** Your instructions **
Your response must be the entire set of entries, reproduced word for word.

Record extracts START

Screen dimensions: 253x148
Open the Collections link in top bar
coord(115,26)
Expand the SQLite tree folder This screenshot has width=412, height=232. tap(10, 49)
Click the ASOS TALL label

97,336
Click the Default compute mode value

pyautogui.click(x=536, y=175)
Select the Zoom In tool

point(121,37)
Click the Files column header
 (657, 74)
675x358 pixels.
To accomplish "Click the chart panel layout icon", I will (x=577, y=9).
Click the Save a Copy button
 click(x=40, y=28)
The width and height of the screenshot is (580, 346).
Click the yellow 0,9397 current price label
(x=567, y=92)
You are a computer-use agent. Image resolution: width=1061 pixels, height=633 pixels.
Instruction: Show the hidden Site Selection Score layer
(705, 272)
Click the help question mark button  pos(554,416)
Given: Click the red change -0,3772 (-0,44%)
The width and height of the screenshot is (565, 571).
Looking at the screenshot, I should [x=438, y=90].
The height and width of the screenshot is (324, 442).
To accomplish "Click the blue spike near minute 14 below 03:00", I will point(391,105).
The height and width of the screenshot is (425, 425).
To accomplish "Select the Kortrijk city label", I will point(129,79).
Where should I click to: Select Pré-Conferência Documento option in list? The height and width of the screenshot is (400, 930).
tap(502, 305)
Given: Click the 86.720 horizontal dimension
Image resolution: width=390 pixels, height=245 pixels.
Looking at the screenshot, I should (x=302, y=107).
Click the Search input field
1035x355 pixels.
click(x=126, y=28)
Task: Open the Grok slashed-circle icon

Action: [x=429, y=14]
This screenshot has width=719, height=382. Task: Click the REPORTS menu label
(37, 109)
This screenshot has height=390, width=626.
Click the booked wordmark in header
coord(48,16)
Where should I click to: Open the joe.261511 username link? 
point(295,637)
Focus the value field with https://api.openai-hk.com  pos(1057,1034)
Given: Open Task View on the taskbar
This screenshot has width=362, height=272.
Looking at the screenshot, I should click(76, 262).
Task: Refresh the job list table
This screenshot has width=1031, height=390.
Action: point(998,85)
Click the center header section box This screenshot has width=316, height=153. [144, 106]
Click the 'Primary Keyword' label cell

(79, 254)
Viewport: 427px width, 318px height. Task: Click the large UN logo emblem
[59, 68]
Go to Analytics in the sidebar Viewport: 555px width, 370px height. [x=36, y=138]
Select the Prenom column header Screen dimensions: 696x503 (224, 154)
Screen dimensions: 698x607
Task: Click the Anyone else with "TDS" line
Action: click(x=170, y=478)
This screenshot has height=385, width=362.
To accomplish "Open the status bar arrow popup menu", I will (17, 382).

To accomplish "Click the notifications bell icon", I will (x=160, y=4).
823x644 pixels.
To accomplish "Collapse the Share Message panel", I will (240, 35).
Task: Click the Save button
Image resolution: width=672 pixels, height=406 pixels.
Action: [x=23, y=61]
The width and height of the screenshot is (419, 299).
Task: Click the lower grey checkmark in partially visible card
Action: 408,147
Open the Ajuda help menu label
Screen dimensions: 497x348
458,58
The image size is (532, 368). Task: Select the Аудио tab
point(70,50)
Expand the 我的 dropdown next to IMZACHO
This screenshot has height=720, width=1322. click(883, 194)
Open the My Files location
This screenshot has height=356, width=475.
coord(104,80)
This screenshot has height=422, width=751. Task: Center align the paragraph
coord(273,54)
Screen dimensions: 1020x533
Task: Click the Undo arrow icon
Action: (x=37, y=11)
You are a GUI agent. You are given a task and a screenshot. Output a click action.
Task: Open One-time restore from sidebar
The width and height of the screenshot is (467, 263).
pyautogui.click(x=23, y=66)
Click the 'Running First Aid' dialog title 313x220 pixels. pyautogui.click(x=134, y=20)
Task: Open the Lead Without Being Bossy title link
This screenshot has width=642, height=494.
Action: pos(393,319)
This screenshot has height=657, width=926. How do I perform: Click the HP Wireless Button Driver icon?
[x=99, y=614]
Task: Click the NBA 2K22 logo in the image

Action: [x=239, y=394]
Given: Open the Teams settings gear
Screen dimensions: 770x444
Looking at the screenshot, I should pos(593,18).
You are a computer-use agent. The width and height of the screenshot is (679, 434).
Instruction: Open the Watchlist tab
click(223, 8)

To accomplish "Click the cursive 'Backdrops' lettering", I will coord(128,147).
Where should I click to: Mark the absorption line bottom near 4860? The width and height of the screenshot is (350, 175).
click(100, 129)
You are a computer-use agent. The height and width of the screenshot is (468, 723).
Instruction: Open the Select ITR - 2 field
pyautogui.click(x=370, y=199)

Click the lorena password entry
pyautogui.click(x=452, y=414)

Record extracts END

** Output for this exercise **
Screen dimensions: 253x148
Open the Collections link in top bar
coord(115,26)
Expand the SQLite tree folder This screenshot has width=412, height=232. tap(10, 49)
Click the ASOS TALL label

97,336
Click the Default compute mode value

pyautogui.click(x=536, y=175)
Select the Zoom In tool

point(121,37)
Click the Files column header
 (657, 74)
675x358 pixels.
To accomplish "Click the chart panel layout icon", I will (x=577, y=9).
Click the Save a Copy button
 click(x=40, y=28)
The width and height of the screenshot is (580, 346).
Click the yellow 0,9397 current price label
(x=567, y=92)
You are a computer-use agent. Image resolution: width=1061 pixels, height=633 pixels.
Instruction: Show the hidden Site Selection Score layer
(705, 272)
Click the help question mark button  pos(554,416)
Given: Click the red change -0,3772 (-0,44%)
The width and height of the screenshot is (565, 571).
Looking at the screenshot, I should [x=438, y=90].
The height and width of the screenshot is (324, 442).
To accomplish "Click the blue spike near minute 14 below 03:00", I will point(391,105).
The height and width of the screenshot is (425, 425).
To accomplish "Select the Kortrijk city label", I will point(129,79).
Where should I click to: Select Pré-Conferência Documento option in list? The height and width of the screenshot is (400, 930).
tap(502, 305)
Given: Click the 86.720 horizontal dimension
Image resolution: width=390 pixels, height=245 pixels.
Looking at the screenshot, I should (x=302, y=107).
Click the Search input field
1035x355 pixels.
click(x=126, y=28)
Task: Open the Grok slashed-circle icon

Action: [x=429, y=14]
This screenshot has width=719, height=382. Task: Click the REPORTS menu label
(37, 109)
This screenshot has height=390, width=626.
Click the booked wordmark in header
coord(48,16)
Where should I click to: Open the joe.261511 username link? 
point(295,637)
Focus the value field with https://api.openai-hk.com  pos(1057,1034)
Given: Open Task View on the taskbar
This screenshot has width=362, height=272.
Looking at the screenshot, I should click(76, 262).
Task: Refresh the job list table
This screenshot has width=1031, height=390.
Action: point(998,85)
Click the center header section box This screenshot has width=316, height=153. [144, 106]
Click the 'Primary Keyword' label cell

(79, 254)
Viewport: 427px width, 318px height. Task: Click the large UN logo emblem
[59, 68]
Go to Analytics in the sidebar Viewport: 555px width, 370px height. [x=36, y=138]
Select the Prenom column header Screen dimensions: 696x503 (224, 154)
Screen dimensions: 698x607
Task: Click the Anyone else with "TDS" line
Action: click(x=170, y=478)
This screenshot has height=385, width=362.
To accomplish "Open the status bar arrow popup menu", I will (17, 382).

To accomplish "Click the notifications bell icon", I will (x=160, y=4).
823x644 pixels.
To accomplish "Collapse the Share Message panel", I will (240, 35).
Task: Click the Save button
Image resolution: width=672 pixels, height=406 pixels.
Action: [x=23, y=61]
The width and height of the screenshot is (419, 299).
Task: Click the lower grey checkmark in partially visible card
Action: 408,147
Open the Ajuda help menu label
Screen dimensions: 497x348
458,58
The image size is (532, 368). Task: Select the Аудио tab
point(70,50)
Expand the 我的 dropdown next to IMZACHO
This screenshot has height=720, width=1322. click(883, 194)
Open the My Files location
This screenshot has height=356, width=475.
coord(104,80)
This screenshot has height=422, width=751. Task: Center align the paragraph
coord(273,54)
Screen dimensions: 1020x533
Task: Click the Undo arrow icon
Action: (x=37, y=11)
You are a GUI agent. You are given a task and a screenshot. Output a click action.
Task: Open One-time restore from sidebar
The width and height of the screenshot is (467, 263).
pyautogui.click(x=23, y=66)
Click the 'Running First Aid' dialog title 313x220 pixels. pyautogui.click(x=134, y=20)
Task: Open the Lead Without Being Bossy title link
This screenshot has width=642, height=494.
Action: pos(393,319)
This screenshot has height=657, width=926. How do I perform: Click the HP Wireless Button Driver icon?
[x=99, y=614]
Task: Click the NBA 2K22 logo in the image

Action: [x=239, y=394]
Given: Open the Teams settings gear
Screen dimensions: 770x444
Looking at the screenshot, I should pos(593,18).
You are a computer-use agent. The width and height of the screenshot is (679, 434).
Instruction: Open the Watchlist tab
click(223, 8)

To accomplish "Click the cursive 'Backdrops' lettering", I will coord(128,147).
Where should I click to: Mark the absorption line bottom near 4860? The width and height of the screenshot is (350, 175).
click(100, 129)
You are a computer-use agent. The height and width of the screenshot is (468, 723).
Instruction: Open the Select ITR - 2 field
pyautogui.click(x=370, y=199)

Click the lorena password entry
pyautogui.click(x=452, y=414)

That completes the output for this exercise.